WHAT YOU HAVE TO DO
Print the listing again exactly, leaving nothing out.
-- DATA PROVIDED follows --
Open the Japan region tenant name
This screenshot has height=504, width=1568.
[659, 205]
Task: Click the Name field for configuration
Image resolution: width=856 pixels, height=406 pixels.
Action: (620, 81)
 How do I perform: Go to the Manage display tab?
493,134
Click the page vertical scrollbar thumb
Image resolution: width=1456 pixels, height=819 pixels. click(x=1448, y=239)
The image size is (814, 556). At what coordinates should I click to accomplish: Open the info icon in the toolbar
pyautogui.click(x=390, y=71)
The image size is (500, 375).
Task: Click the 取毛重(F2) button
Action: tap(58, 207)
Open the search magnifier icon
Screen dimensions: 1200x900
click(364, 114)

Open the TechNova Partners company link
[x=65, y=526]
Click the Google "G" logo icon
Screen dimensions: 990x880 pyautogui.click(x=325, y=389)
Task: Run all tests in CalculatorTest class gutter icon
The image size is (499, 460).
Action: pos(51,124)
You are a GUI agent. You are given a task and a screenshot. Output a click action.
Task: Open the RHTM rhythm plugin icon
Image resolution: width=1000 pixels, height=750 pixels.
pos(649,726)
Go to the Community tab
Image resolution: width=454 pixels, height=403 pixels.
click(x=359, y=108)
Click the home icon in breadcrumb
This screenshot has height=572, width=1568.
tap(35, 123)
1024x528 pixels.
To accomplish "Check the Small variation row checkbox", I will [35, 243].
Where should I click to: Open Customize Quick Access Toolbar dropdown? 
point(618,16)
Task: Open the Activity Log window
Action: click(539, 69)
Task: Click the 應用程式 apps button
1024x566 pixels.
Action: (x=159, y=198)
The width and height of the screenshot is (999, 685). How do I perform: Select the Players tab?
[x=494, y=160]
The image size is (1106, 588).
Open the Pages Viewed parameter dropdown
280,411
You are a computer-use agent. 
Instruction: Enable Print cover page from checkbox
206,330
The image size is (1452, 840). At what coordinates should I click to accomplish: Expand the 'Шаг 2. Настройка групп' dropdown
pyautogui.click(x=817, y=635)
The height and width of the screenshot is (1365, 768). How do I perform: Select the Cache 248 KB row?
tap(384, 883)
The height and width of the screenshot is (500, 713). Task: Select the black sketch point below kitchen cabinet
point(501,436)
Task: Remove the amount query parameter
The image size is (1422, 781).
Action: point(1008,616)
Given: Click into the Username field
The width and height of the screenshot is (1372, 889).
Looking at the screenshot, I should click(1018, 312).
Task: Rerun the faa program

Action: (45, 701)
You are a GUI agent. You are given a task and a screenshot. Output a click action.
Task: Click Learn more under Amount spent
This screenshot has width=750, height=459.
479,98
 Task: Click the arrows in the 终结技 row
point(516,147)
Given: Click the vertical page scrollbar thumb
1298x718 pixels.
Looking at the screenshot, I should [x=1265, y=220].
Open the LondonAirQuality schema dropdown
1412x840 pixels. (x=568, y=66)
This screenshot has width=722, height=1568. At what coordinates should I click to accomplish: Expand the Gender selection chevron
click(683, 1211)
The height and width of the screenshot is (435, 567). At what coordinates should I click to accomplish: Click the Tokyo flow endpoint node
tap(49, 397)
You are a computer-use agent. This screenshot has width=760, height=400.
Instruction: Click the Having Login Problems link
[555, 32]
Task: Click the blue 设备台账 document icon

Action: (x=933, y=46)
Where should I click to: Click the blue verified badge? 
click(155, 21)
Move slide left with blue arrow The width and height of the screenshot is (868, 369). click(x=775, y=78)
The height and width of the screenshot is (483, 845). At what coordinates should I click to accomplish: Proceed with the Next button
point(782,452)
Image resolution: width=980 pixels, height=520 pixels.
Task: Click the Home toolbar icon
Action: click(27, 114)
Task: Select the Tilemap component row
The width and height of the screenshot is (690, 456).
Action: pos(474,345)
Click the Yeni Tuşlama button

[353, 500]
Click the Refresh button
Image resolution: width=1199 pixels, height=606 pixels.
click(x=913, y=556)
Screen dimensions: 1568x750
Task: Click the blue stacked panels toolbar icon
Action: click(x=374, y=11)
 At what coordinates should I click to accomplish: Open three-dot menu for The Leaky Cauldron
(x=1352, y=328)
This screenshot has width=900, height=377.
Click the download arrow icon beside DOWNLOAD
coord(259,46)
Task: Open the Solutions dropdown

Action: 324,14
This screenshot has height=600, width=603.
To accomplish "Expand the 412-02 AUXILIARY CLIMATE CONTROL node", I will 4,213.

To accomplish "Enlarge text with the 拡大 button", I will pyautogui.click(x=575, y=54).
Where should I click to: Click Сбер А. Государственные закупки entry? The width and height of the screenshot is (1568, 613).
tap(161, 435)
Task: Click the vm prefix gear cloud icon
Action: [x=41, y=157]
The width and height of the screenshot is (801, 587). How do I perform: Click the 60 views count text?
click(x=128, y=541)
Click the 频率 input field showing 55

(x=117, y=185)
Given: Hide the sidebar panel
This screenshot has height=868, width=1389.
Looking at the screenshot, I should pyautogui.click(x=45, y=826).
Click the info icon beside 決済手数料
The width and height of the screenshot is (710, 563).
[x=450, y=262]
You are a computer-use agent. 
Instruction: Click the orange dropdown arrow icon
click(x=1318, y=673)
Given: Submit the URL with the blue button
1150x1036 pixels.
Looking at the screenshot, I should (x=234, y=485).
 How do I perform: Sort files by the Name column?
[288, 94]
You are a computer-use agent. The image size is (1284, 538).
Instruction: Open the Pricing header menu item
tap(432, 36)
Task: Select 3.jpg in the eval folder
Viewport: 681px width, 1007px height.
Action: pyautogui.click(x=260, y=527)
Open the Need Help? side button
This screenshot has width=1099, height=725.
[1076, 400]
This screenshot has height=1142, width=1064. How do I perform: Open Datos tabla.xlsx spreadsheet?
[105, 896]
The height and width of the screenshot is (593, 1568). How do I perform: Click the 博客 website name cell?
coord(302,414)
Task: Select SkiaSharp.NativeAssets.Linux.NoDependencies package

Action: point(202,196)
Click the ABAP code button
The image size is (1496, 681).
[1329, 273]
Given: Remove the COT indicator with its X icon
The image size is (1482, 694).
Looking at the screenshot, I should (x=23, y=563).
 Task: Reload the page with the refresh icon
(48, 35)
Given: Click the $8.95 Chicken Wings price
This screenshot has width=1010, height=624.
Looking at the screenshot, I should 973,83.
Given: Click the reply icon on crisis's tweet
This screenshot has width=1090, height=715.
-- DATA PROVIDED concluded --
ANSWER TO THIS PROBLEM
Open the Japan region tenant name
This screenshot has height=504, width=1568.
[659, 205]
Task: Click the Name field for configuration
Image resolution: width=856 pixels, height=406 pixels.
Action: (620, 81)
 How do I perform: Go to the Manage display tab?
493,134
Click the page vertical scrollbar thumb
Image resolution: width=1456 pixels, height=819 pixels. click(x=1448, y=239)
The image size is (814, 556). At what coordinates should I click to accomplish: Open the info icon in the toolbar
pyautogui.click(x=390, y=71)
The image size is (500, 375).
Task: Click the 取毛重(F2) button
Action: tap(58, 207)
Open the search magnifier icon
Screen dimensions: 1200x900
click(364, 114)

Open the TechNova Partners company link
[x=65, y=526]
Click the Google "G" logo icon
Screen dimensions: 990x880 pyautogui.click(x=325, y=389)
Task: Run all tests in CalculatorTest class gutter icon
The image size is (499, 460).
Action: pos(51,124)
You are a GUI agent. You are given a task and a screenshot. Output a click action.
Task: Open the RHTM rhythm plugin icon
Image resolution: width=1000 pixels, height=750 pixels.
pos(649,726)
Go to the Community tab
Image resolution: width=454 pixels, height=403 pixels.
click(x=359, y=108)
Click the home icon in breadcrumb
This screenshot has height=572, width=1568.
tap(35, 123)
1024x528 pixels.
To accomplish "Check the Small variation row checkbox", I will [35, 243].
Where should I click to: Open Customize Quick Access Toolbar dropdown? 
point(618,16)
Task: Open the Activity Log window
Action: click(539, 69)
Task: Click the 應用程式 apps button
1024x566 pixels.
Action: (x=159, y=198)
The width and height of the screenshot is (999, 685). How do I perform: Select the Players tab?
[x=494, y=160]
The image size is (1106, 588).
Open the Pages Viewed parameter dropdown
280,411
You are a computer-use agent. 
Instruction: Enable Print cover page from checkbox
206,330
The image size is (1452, 840). At what coordinates should I click to accomplish: Expand the 'Шаг 2. Настройка групп' dropdown
pyautogui.click(x=817, y=635)
The height and width of the screenshot is (1365, 768). How do I perform: Select the Cache 248 KB row?
tap(384, 883)
The height and width of the screenshot is (500, 713). Task: Select the black sketch point below kitchen cabinet
point(501,436)
Task: Remove the amount query parameter
The image size is (1422, 781).
Action: point(1008,616)
Given: Click into the Username field
The width and height of the screenshot is (1372, 889).
Looking at the screenshot, I should click(1018, 312).
Task: Rerun the faa program

Action: (45, 701)
You are a GUI agent. You are given a task and a screenshot. Output a click action.
Task: Click Learn more under Amount spent
This screenshot has width=750, height=459.
479,98
 Task: Click the arrows in the 终结技 row
point(516,147)
Given: Click the vertical page scrollbar thumb
1298x718 pixels.
Looking at the screenshot, I should [x=1265, y=220].
Open the LondonAirQuality schema dropdown
1412x840 pixels. (x=568, y=66)
This screenshot has width=722, height=1568. At what coordinates should I click to accomplish: Expand the Gender selection chevron
click(683, 1211)
The height and width of the screenshot is (435, 567). At what coordinates should I click to accomplish: Click the Tokyo flow endpoint node
tap(49, 397)
You are a computer-use agent. This screenshot has width=760, height=400.
Instruction: Click the Having Login Problems link
[555, 32]
Task: Click the blue 设备台账 document icon

Action: (x=933, y=46)
Where should I click to: Click the blue verified badge? 
click(155, 21)
Move slide left with blue arrow The width and height of the screenshot is (868, 369). click(x=775, y=78)
The height and width of the screenshot is (483, 845). At what coordinates should I click to accomplish: Proceed with the Next button
point(782,452)
Image resolution: width=980 pixels, height=520 pixels.
Task: Click the Home toolbar icon
Action: click(27, 114)
Task: Select the Tilemap component row
The width and height of the screenshot is (690, 456).
Action: pos(474,345)
Click the Yeni Tuşlama button

[353, 500]
Click the Refresh button
Image resolution: width=1199 pixels, height=606 pixels.
click(x=913, y=556)
Screen dimensions: 1568x750
Task: Click the blue stacked panels toolbar icon
Action: click(x=374, y=11)
 At what coordinates should I click to accomplish: Open three-dot menu for The Leaky Cauldron
(x=1352, y=328)
This screenshot has width=900, height=377.
Click the download arrow icon beside DOWNLOAD
coord(259,46)
Task: Open the Solutions dropdown

Action: 324,14
This screenshot has height=600, width=603.
To accomplish "Expand the 412-02 AUXILIARY CLIMATE CONTROL node", I will 4,213.

To accomplish "Enlarge text with the 拡大 button", I will pyautogui.click(x=575, y=54).
Where should I click to: Click Сбер А. Государственные закупки entry? The width and height of the screenshot is (1568, 613).
tap(161, 435)
Task: Click the vm prefix gear cloud icon
Action: [x=41, y=157]
The width and height of the screenshot is (801, 587). How do I perform: Click the 60 views count text?
click(x=128, y=541)
Click the 频率 input field showing 55

(x=117, y=185)
Given: Hide the sidebar panel
This screenshot has height=868, width=1389.
Looking at the screenshot, I should pyautogui.click(x=45, y=826).
Click the info icon beside 決済手数料
The width and height of the screenshot is (710, 563).
[x=450, y=262]
You are a computer-use agent. 
Instruction: Click the orange dropdown arrow icon
click(x=1318, y=673)
Given: Submit the URL with the blue button
1150x1036 pixels.
Looking at the screenshot, I should (x=234, y=485).
 How do I perform: Sort files by the Name column?
[288, 94]
You are a computer-use agent. The image size is (1284, 538).
Instruction: Open the Pricing header menu item
tap(432, 36)
Task: Select 3.jpg in the eval folder
Viewport: 681px width, 1007px height.
Action: pyautogui.click(x=260, y=527)
Open the Need Help? side button
This screenshot has width=1099, height=725.
[1076, 400]
This screenshot has height=1142, width=1064. How do I perform: Open Datos tabla.xlsx spreadsheet?
[105, 896]
The height and width of the screenshot is (593, 1568). How do I perform: Click the 博客 website name cell?
coord(302,414)
Task: Select SkiaSharp.NativeAssets.Linux.NoDependencies package

Action: point(202,196)
Click the ABAP code button
The image size is (1496, 681).
[1329, 273]
Given: Remove the COT indicator with its X icon
The image size is (1482, 694).
Looking at the screenshot, I should (x=23, y=563).
 Task: Reload the page with the refresh icon
(48, 35)
Given: Click the $8.95 Chicken Wings price
This screenshot has width=1010, height=624.
Looking at the screenshot, I should 973,83.
Given: Click the reply icon on crisis's tweet
This screenshot has width=1090, height=715.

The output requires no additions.